### WORK TO BE COMPLETED
Once the line holding "At what coordinates should I click to accomplish: Zoom" is found in the listing below, write it out and each later line exactly, up to and including the one holding "The width and height of the screenshot is (709, 518).".

BEGIN

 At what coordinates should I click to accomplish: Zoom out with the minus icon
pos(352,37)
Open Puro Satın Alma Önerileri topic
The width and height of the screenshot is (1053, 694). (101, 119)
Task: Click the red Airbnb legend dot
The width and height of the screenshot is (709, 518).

END
BEGIN

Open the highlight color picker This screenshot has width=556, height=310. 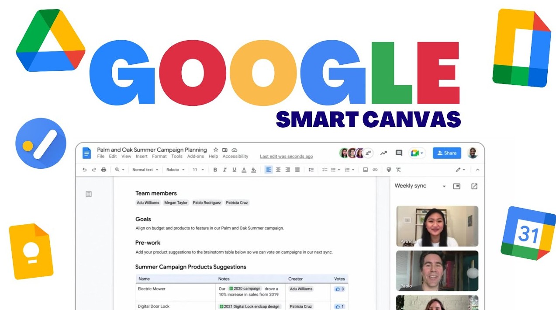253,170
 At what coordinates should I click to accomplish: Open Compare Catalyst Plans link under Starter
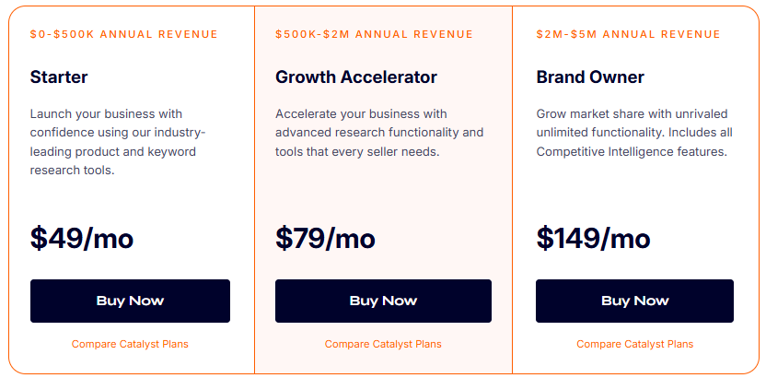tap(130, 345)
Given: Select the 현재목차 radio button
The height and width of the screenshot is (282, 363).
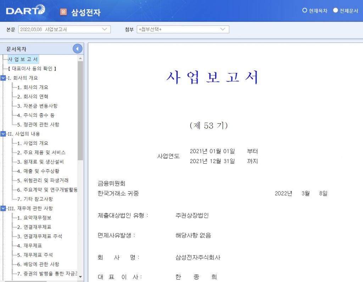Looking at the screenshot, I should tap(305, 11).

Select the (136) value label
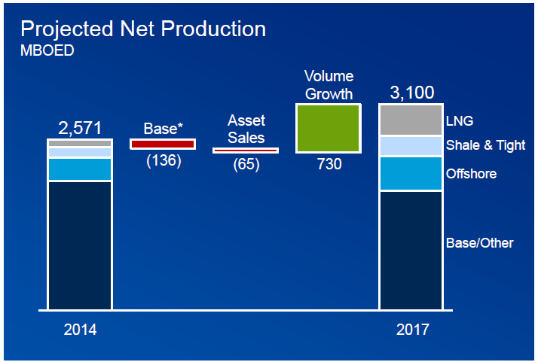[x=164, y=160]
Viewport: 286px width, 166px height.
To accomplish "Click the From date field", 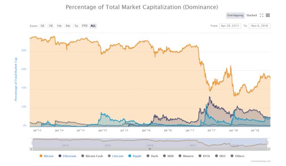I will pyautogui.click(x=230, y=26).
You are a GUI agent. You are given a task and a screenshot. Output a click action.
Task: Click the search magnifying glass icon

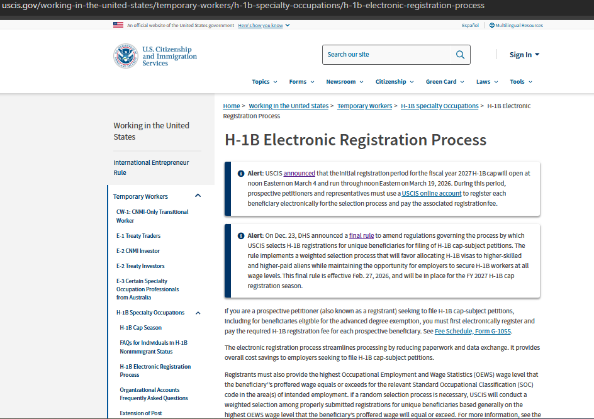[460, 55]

END

### RESULT
 At what coordinates should I click to accomplish: Zoom out with the minus icon
pos(352,37)
Open Puro Satın Alma Önerileri topic
The width and height of the screenshot is (1053, 694). (101, 119)
Task: Click the red Airbnb legend dot
The width and height of the screenshot is (709, 518).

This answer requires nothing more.